Anweisung A: Welches Datum ist laut Steinmeier im Text zum Jahrestag der Reichsgründung nicht wirklich im kollektiven Gedächtnis der Deutschen präsent?
Anweisung B: Knüpfe an den letzten Satz des Textes zum Jahrestag der Reichsgründung an und schreibe ihn weiter.

Vorliegender Textauszug:
>>>>

Es gab keine große Fernsehdokumentation, keinen „Spiegel“-Titel (dafür hätte früher ganz sicher Rudolf Augstein im Alleingang gesorgt), keine öffentliche Gedenkveranstaltung, schon gar nicht im rot-rot-grün regierten Berlin, das inzwischen nur noch eine Ansammlung von „Kiezen“ ist.

Ein verdrängter Jahrestag 

Geschichtsinteressierte mussten in den meisten Zeitungen mühsam nach Artikeln suchen, und der Deutschlandfunk brachte ein fünfminütiges „Kalenderblatt“. Vor einem kleinen Gesprächskreis mit Historikern in Schloss Bellevue äußerte Bundespräsident Steinmeier wenig überraschend: „Nach einer nationalen Feier der Reichsgründung verlangt, so mein Eindruck, heute niemand. Der 18. Januar ist kein Datum, das im kollektiven Gedächtnis der Deutschen wirklich präsent ist.“ So sieht es aus. Dabei weiß Steinmeier genau, dass es nicht um eine rauschende Feier gehen konnte, schon gar nicht in diesen Zeiten, sondern um die Erinnerung an eine bis heute folgenreiche Zäsur in der deutschen Geschichte.

<<<<

Auflistung:
>>>>

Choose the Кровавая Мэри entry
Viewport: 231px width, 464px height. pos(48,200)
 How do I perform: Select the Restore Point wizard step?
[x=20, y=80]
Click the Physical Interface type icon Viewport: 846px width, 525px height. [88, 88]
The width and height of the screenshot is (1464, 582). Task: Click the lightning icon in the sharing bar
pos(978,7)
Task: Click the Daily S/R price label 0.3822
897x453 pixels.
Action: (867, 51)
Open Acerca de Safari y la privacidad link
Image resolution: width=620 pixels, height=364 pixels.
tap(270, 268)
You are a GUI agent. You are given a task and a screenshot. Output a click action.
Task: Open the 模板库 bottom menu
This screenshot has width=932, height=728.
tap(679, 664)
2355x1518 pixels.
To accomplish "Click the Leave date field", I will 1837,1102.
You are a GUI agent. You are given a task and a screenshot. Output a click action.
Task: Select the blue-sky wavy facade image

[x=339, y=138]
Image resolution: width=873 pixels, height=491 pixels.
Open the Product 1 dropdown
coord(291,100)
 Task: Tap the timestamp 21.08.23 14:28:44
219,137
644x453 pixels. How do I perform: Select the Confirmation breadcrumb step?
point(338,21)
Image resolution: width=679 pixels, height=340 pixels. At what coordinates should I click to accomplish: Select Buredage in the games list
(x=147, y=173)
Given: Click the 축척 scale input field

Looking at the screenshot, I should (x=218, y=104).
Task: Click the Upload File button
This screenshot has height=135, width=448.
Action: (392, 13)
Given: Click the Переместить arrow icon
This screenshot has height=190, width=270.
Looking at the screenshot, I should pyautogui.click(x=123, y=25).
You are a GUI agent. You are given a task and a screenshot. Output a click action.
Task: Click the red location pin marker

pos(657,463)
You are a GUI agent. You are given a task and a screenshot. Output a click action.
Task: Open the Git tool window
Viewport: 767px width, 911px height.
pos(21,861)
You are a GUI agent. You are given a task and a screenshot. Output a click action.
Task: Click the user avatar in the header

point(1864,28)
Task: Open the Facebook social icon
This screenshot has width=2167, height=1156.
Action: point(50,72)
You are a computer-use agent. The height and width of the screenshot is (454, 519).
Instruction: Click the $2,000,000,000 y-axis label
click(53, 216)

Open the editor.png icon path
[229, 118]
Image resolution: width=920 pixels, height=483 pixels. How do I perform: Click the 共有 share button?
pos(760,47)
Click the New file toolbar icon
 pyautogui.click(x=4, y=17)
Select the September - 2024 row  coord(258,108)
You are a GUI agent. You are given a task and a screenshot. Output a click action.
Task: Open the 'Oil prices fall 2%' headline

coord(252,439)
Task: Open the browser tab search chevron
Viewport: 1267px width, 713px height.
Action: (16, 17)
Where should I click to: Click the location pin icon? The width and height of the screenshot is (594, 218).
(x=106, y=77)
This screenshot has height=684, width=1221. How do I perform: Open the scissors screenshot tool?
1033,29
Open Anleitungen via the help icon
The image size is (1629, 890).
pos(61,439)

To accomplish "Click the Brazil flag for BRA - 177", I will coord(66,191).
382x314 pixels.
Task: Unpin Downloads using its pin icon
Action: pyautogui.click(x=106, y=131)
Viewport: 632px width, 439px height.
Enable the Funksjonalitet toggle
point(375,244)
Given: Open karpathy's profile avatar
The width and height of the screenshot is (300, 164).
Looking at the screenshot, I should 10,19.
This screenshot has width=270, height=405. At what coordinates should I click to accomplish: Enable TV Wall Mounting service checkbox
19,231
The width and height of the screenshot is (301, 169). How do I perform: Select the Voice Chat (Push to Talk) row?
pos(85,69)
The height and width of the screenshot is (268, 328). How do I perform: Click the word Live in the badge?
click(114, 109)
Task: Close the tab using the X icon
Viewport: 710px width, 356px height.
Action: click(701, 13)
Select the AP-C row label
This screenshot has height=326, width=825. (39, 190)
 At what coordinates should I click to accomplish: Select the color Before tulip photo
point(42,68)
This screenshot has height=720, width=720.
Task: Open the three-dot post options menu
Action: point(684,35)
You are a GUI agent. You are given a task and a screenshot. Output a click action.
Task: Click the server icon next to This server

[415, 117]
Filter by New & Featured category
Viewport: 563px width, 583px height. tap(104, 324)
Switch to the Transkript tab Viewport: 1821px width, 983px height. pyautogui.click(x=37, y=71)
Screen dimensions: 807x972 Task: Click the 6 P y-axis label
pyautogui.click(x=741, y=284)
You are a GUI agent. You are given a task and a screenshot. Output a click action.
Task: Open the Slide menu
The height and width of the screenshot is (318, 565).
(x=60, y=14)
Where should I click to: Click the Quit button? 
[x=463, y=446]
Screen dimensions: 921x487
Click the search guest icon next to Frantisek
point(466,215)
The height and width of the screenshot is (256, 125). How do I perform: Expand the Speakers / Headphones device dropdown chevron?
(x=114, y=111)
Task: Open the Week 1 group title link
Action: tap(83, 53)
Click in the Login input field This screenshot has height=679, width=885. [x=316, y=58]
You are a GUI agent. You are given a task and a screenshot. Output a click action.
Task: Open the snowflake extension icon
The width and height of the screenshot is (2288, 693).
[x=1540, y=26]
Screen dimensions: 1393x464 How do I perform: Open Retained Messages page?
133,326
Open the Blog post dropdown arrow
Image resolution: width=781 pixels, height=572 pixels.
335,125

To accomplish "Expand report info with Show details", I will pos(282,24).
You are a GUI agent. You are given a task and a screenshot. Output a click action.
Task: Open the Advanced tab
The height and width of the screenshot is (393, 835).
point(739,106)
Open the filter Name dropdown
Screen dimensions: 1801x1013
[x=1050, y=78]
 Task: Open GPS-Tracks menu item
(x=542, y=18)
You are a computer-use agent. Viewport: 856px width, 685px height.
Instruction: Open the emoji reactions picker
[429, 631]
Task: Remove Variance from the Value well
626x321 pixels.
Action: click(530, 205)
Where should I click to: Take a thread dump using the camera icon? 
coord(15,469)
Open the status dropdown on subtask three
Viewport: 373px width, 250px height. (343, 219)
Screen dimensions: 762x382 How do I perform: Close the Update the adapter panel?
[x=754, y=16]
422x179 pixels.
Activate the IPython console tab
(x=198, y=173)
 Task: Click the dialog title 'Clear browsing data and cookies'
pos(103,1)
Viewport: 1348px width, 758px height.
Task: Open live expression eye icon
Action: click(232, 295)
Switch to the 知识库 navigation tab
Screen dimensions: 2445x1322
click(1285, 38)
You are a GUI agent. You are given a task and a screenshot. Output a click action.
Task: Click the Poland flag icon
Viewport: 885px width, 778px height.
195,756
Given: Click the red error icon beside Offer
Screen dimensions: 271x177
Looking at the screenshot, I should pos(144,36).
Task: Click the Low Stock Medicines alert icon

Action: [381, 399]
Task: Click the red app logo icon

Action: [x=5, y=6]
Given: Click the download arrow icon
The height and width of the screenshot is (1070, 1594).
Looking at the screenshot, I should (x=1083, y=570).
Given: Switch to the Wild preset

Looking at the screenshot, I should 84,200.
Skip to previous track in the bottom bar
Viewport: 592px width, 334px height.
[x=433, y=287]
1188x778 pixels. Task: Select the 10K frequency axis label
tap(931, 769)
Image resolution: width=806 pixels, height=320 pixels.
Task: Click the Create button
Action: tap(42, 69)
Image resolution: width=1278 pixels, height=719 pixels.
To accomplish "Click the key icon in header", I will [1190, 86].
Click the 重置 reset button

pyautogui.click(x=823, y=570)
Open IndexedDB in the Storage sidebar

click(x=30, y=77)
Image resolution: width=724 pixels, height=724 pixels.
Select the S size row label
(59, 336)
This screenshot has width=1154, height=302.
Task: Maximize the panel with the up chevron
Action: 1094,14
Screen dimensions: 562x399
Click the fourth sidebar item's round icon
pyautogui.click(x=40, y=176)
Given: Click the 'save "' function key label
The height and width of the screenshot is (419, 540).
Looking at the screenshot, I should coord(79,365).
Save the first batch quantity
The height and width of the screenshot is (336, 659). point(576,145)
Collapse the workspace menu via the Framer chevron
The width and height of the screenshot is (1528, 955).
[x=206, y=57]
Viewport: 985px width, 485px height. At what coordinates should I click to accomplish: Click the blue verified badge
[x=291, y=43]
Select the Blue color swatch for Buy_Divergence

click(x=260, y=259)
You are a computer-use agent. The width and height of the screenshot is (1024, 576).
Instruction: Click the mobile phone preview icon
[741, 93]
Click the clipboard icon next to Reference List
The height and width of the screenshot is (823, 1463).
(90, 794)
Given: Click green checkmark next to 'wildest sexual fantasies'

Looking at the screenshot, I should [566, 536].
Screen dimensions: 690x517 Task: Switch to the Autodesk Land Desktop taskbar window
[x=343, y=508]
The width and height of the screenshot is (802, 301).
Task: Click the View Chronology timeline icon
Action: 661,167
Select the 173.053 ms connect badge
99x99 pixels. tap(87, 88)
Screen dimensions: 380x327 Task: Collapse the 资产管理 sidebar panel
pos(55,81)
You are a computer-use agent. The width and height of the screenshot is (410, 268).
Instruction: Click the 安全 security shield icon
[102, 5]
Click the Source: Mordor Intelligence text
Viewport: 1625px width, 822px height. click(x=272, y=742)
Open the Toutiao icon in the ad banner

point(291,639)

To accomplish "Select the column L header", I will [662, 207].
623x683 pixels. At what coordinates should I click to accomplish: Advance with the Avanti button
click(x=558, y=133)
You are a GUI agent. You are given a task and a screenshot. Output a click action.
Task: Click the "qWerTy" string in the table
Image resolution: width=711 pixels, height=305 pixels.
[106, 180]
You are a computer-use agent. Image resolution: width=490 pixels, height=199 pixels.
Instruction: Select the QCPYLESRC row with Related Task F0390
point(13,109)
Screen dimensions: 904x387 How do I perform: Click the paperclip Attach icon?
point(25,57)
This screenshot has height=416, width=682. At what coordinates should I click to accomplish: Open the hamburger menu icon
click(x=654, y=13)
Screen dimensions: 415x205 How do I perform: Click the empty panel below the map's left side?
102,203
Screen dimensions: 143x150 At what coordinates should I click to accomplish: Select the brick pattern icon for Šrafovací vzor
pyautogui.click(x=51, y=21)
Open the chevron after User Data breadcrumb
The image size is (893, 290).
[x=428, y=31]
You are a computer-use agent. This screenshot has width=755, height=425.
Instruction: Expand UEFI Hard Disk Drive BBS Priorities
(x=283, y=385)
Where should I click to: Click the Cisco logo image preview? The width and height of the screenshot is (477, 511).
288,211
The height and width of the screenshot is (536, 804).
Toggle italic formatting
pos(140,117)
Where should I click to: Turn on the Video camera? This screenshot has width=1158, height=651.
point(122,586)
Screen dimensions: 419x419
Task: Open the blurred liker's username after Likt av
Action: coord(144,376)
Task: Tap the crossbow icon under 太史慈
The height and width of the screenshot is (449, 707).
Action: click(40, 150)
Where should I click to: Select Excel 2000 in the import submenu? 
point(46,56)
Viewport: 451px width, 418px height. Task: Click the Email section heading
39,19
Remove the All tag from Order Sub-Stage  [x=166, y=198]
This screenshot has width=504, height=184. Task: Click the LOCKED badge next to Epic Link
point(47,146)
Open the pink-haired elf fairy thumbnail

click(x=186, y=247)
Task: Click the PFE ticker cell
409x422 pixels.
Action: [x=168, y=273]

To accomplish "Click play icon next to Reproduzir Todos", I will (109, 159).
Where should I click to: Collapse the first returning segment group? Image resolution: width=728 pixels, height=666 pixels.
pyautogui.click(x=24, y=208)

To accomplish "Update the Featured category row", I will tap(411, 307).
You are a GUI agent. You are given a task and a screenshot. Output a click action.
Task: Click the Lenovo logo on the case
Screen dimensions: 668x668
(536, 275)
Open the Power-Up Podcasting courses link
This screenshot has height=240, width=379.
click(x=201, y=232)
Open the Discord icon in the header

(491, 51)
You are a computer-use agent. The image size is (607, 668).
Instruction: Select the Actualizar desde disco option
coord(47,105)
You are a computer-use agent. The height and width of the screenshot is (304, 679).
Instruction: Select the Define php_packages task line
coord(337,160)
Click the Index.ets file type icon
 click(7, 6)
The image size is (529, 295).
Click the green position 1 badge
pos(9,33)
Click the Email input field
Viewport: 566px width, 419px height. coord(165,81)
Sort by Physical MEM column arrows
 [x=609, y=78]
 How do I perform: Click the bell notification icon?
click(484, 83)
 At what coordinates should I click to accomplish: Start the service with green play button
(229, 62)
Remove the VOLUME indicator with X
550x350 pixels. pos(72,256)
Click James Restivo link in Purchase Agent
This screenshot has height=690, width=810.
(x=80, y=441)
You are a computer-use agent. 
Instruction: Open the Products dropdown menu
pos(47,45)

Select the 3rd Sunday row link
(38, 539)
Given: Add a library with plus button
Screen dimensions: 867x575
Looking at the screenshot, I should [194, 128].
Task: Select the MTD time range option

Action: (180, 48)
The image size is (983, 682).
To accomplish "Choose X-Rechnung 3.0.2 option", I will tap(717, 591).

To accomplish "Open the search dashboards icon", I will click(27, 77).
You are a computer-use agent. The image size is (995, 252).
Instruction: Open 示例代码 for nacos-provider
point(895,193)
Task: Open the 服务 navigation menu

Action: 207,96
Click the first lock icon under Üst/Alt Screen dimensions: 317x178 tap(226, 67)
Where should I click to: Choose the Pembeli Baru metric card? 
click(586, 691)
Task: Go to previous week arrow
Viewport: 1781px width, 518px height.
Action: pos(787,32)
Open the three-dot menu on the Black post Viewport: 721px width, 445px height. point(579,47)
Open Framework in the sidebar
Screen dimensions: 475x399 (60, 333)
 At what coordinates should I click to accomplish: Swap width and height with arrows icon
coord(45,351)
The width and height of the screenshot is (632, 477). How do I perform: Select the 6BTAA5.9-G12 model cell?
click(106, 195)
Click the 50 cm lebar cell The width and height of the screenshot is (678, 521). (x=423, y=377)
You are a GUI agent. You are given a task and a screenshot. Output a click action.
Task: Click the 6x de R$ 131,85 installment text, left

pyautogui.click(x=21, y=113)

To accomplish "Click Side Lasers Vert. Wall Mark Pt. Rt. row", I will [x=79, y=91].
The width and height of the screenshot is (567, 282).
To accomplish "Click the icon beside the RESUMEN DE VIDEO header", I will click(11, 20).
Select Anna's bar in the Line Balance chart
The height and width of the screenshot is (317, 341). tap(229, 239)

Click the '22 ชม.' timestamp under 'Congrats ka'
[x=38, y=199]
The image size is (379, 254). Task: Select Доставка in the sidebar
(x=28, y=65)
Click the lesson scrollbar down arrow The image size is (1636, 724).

<<<<

Ergebnis A: Der 18. Januar.

Ergebnis B:
Der Journalist Ulli Kulke hatte sich vor dem 18. Januar 2021 die Mühe gemacht, einmal bei den großen Institutionen der historischen Erinnerung nach etwaigen Plänen und Projekten bezüglich des Jahrestags zu fragen. Ergebnis: praktisch nichts. Im Deutschen Historischen Museum in unmittelbarer Nähe des weitgehend wiederaufgebauten Hohenzollernschlosses sah man keinen Grund, durch eine gesonderte Schau oder öffentliche Veranstaltungen den 150. Geburtstag der Gründung des deutschen Nationalstaates zu begehen. Im Haus der Kulturbeauftragten der Bundesregierung, Monika Grütters (CDU), gab man sich ähnlich zurückhaltend: „Man habe vom 29. auf den 30. Oktober 2020 eine Online-Tagung der AG Orte der Demokratiegeschichte unterstützt, heißt es dort, außerdem fördere man „eine Sonderausstellung in der Otto-von-Bismarck-Stiftung in Friedrichsruh in der Nähe von Hamburg. Das war es dann. Nichts, was auch der aufmerksame Zeitungsleser überregional irgendwie registriert hätte.“

Im Haus der Geschichte in Bonn hatte man immerhin eine zunächst plausibel klingende Antwort parat: Man fühle sich nicht zuständig, kümmere sich nur um die Zeitgeschichte, nach 1945. „Dass dieser Jahrestag“, so Kulke, der früher für die „taz“ und die „Welt“ arbeitete, „allerdings in das Selbstverständnis der Bundesrepublik Deutschland hineinragt und damit auch in den eigenen zeitgeschichtlichen Auftrag – auf die Idee ist man nicht gekommen.“ 

Unter Brandt war es anders

Ironie der Geschichte: Ausgerechnet der sozialdemokratische Bundeskanzler Willy Brandt sprach zum hundertsten Jahrestag der Reichsgründung im Jahre 1971 von Bismarck als einem „der großen Staatsmänner unseres Volkes“. Trotz der 1878 verabschiedeten „Sozialistengesetze“ fand Brandt neben dem „Niederdrückenden“ dieser Epoche in den Überlieferungen des 19. Jahrhunderts auch „Inspirierendes“, weil „der Freiheitsfaden in der deutschen Geschichte immer wieder aufgegriffen werden“ konnte. Unzweifelhaft dachte er dabei etwa an das Hambacher Fest von 1832, den deutschen „Vormärz“ und die Revolution von 1848.

Doch auch diese Ereignisse sind im Bewusstsein der meisten Deutschen kaum mehr oder gar nicht präsent. Das alles ist Ausdruck einer wachsenden Geschichtslosigkeit, die nicht allein mit mangelnder Bildung zu erklären ist, sondern auch mit der – angesichts von politischer Korrektheit und „Cancel Culture“ – grassierenden Angst, in ein „falsches“ politisches Fahrwasser zu geraten. Bismarck, Kaiser Wilhelm und Deutsches Reich – das sind in der Öffentlichkeit von 2021 eigentlich Unworte, „toxische“ Reizbegriffe, die ausschließlich negativ besetzt sind.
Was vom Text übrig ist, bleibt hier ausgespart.